Malaria commanded an inordinate amount of Sudan's limited medical expertise. In 2003, hospitals reported 3 million cases; malaria victims accounted for up to 40 percent of outpatient consultations and 30 percent of all hospital admissions. A 2007 study found that many malaria cases and deaths were not captured by the formal health system, leading to an overall underestimation of the disease's impact. Mortality and disability-adjusted life years (DALYs) were highest among children under five, confirming their particular vulnerability. Across all age groups, women accounted for more DALYs than men, a difference not reflected in incidence figures alone.

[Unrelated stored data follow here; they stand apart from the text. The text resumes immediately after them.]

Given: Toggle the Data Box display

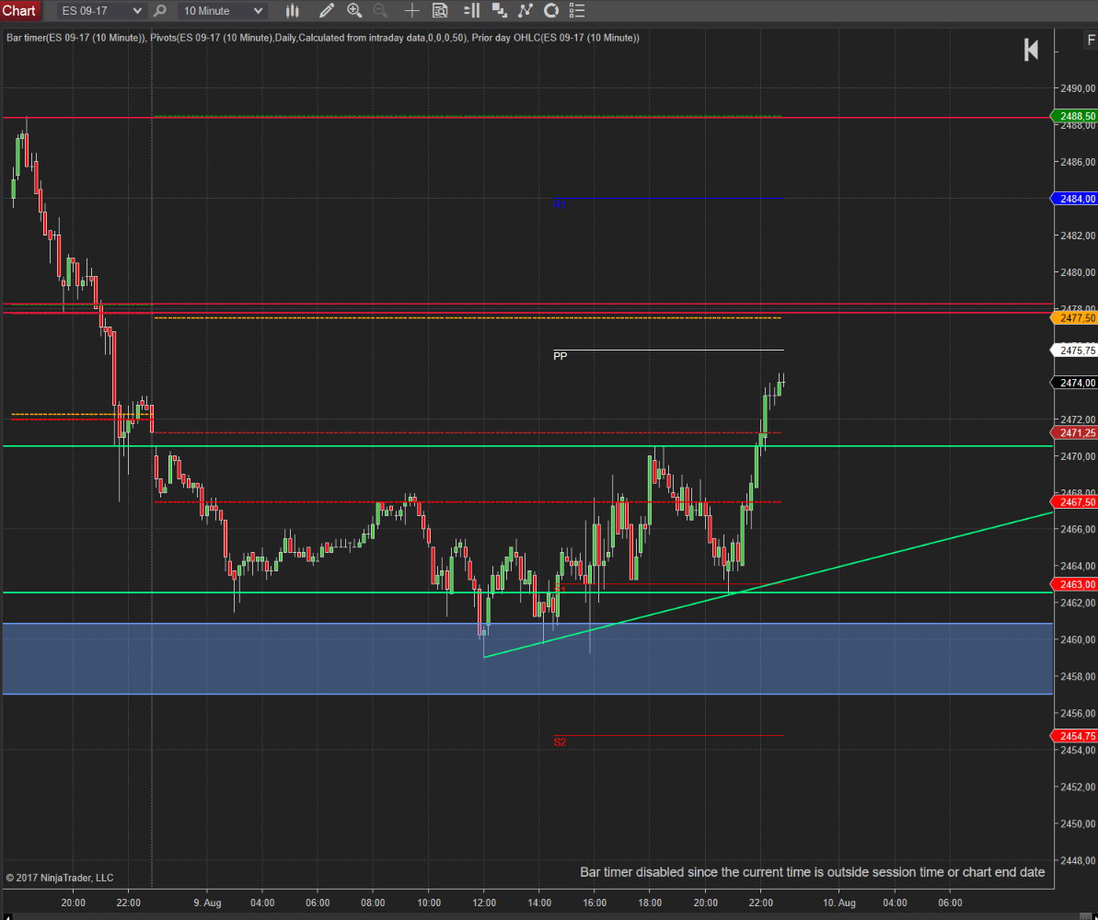Looking at the screenshot, I should coord(440,11).
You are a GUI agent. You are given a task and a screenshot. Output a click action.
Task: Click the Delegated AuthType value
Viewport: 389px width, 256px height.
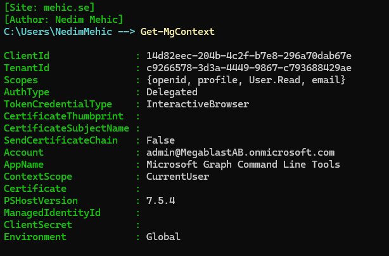point(172,92)
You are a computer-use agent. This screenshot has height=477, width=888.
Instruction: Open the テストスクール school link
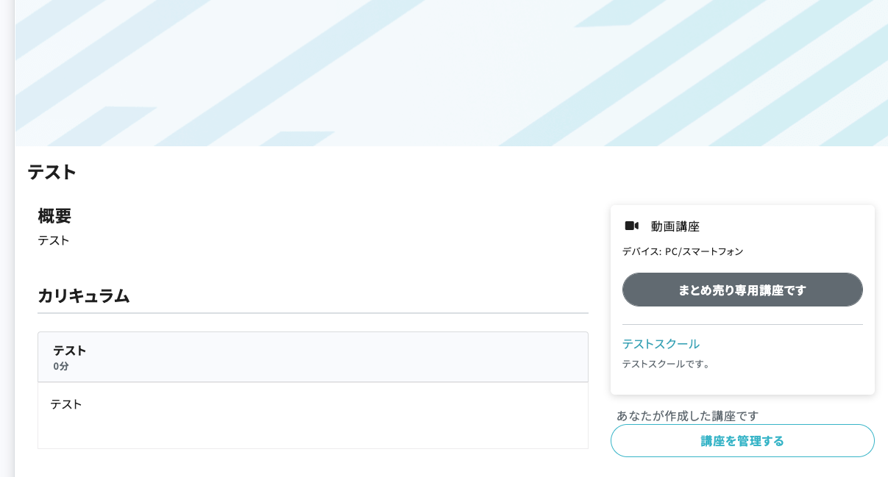tap(661, 343)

In the 21st century, several organizations launched global initiatives to control or eradicate malaria, leading to a worldwide decline in both incidence and mortality. Sudan also made substantial progress in bringing malaria under control. Malaria dropped from the leading cause of death in the country in 2000 to fifth place in 2010 and eighth place in 2021. Still, in 2023, out of a population of roughly 50 million, Sudan recorded an estimated 3.4 million malaria cases and nearly 8 000 deaths.

=== Measles ===
Measles is a highly contagious airborne disease that remains endemic in East Africa and continues to cause significant illness and death. Although vaccination can prevent infection, routine immunization in Sudan has faced major challenges, particularly among children, due to ongoing conflicts and gaps in information and vaccination coverage. Before Sudan introduced the measles vaccine in 1985, measles was the leading cause of death from vaccine-preventable illnesses among children under five. In 2003, Sudan's Ministry of Health estimated measles vaccination coverage at about 70%, though a joint WHO–UNICEF survey that same year found an overall rate of 57%, with substantial regional differences ranging from less than 1% in the south to full coverage in the east. In October 2003, an officially reported outbreak of more than 3,000 measles cases occurred, over half of them in Khartoum and White Nile State. However, WHO modelling at the time estimated that Sudan experienced more than 595,000 measles infections and 17,000 related deaths annually, indicating extensive underreporting.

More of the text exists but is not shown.